NRAS^Q61K/R/L Mutant Allele Frequency in Melanoma and its Correlation With Clinicopathological Characteristics

Background/Aim: Approximately 80% of NRAS mutations in melanoma occur at codon 61, locking the NRAS protein into a GTP-bound state.

We aimed to evaluate the mutant allele frequency (MAF) of NRAS^Q61R/K/L as a possible prognostic biomarker, expanding the classical histopathological prognostic criteria.

Materials and Methods: Twenty-six NRAS^Q61R/K/L mutated melanomas were analysed using next generation sequencing, to assess the possible correlation between MAF and clinicopathological characteristics.
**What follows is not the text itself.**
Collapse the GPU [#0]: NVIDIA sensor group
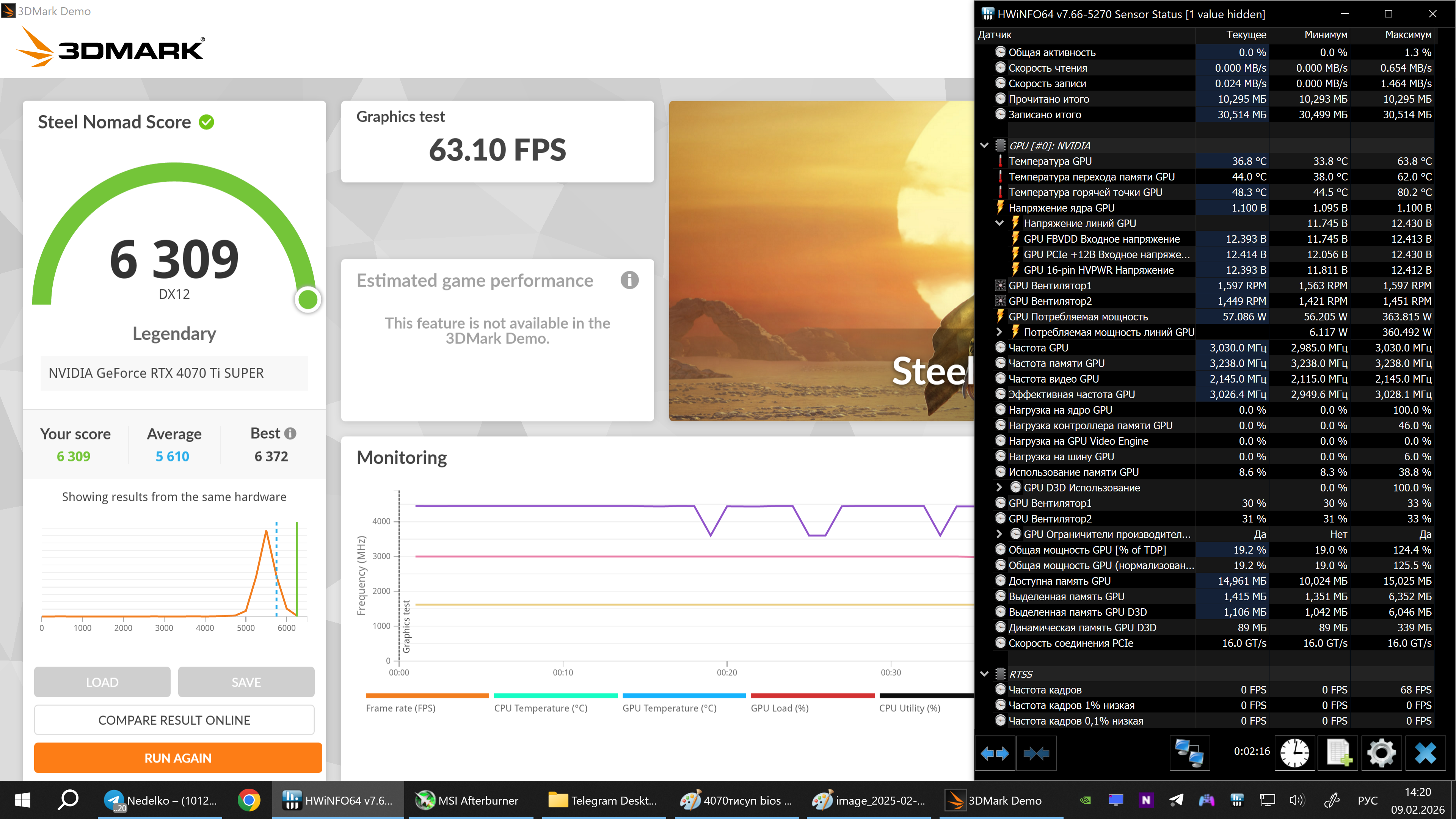The height and width of the screenshot is (819, 1456). click(984, 146)
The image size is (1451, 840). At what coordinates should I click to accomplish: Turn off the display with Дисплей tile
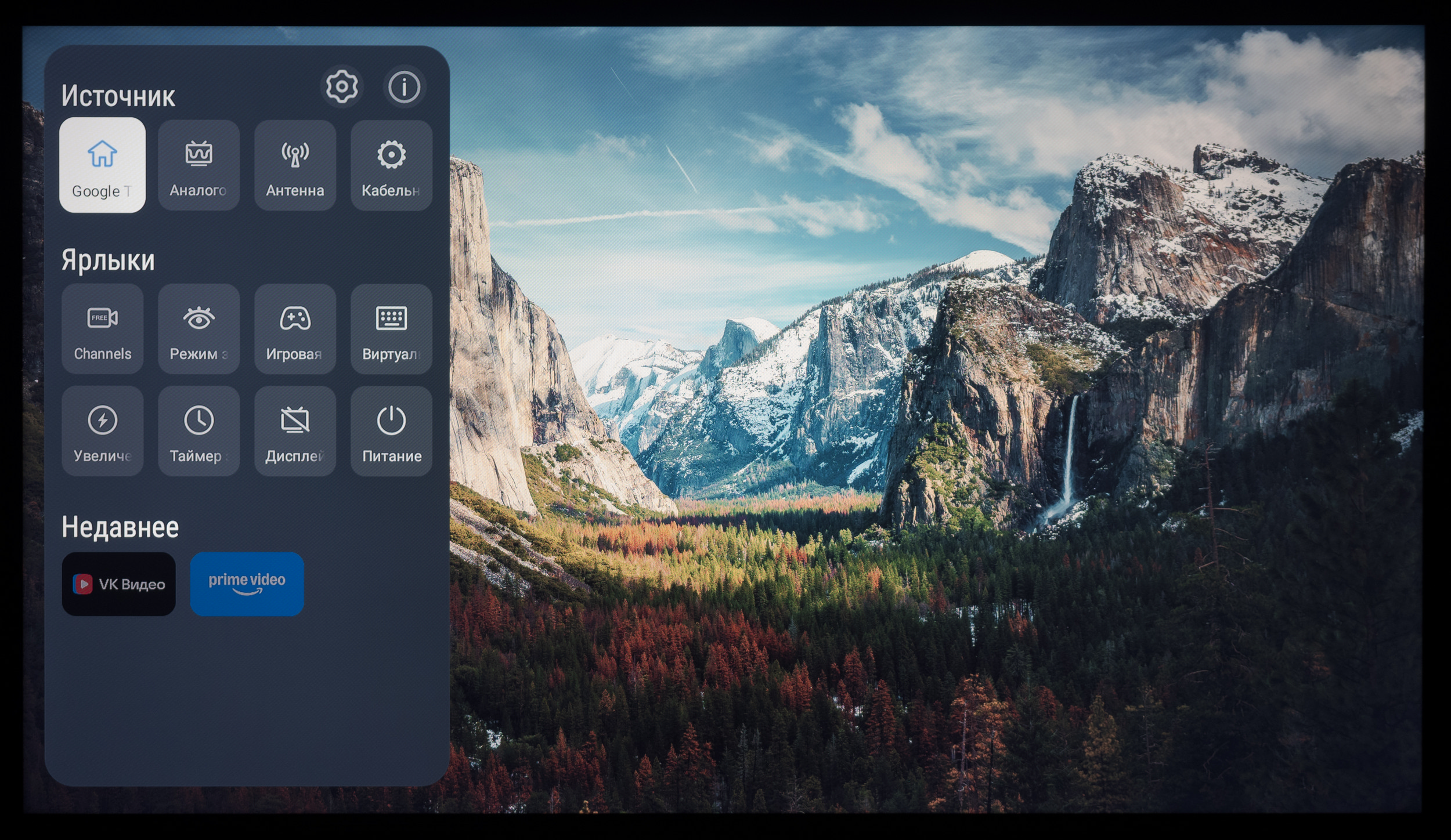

Results: A statistically significant difference (p-value <0.05) was found between the ratio of patients with MAF ≤30% (12/26, 46%) and MAF >30% (14/26, 54%). MAF ≤30% was more common in primary melanomas (10/12, 83.3%) and was also observed in patients with MAF >30%. Cases with MAF ≤30% had a higher percentage of Breslow’s depth ≤1 mm (5/12, 41.7%) and a low Clark level (III) (6/12, 50%). Patients with MAF >30% and a high Clark level (V) showed a higher percentage (5/14, 57.2%). Nodular/epithelioid cell types were more frequently observed in MAF ≤30% (9/12, 75%) and MAF >30% (8/14, 57.2%) groups. A slightly higher number of MAF ≤30% cases were found with tumor cell percentages ranging from 11-40% (5/14, 41.7%), while MAF >30% cases were more common in patients with ≥71% tumor cells (9/14, 64.3%) and this difference was statistically significant.

Conclusion: The MAF of NRAS was highly heterogeneous but was found to correlate with the percentage of tumor cells. To corroborate these data, the evaluation of NRAS MAF in a larger cohort of melanomas is necessary and fundamental.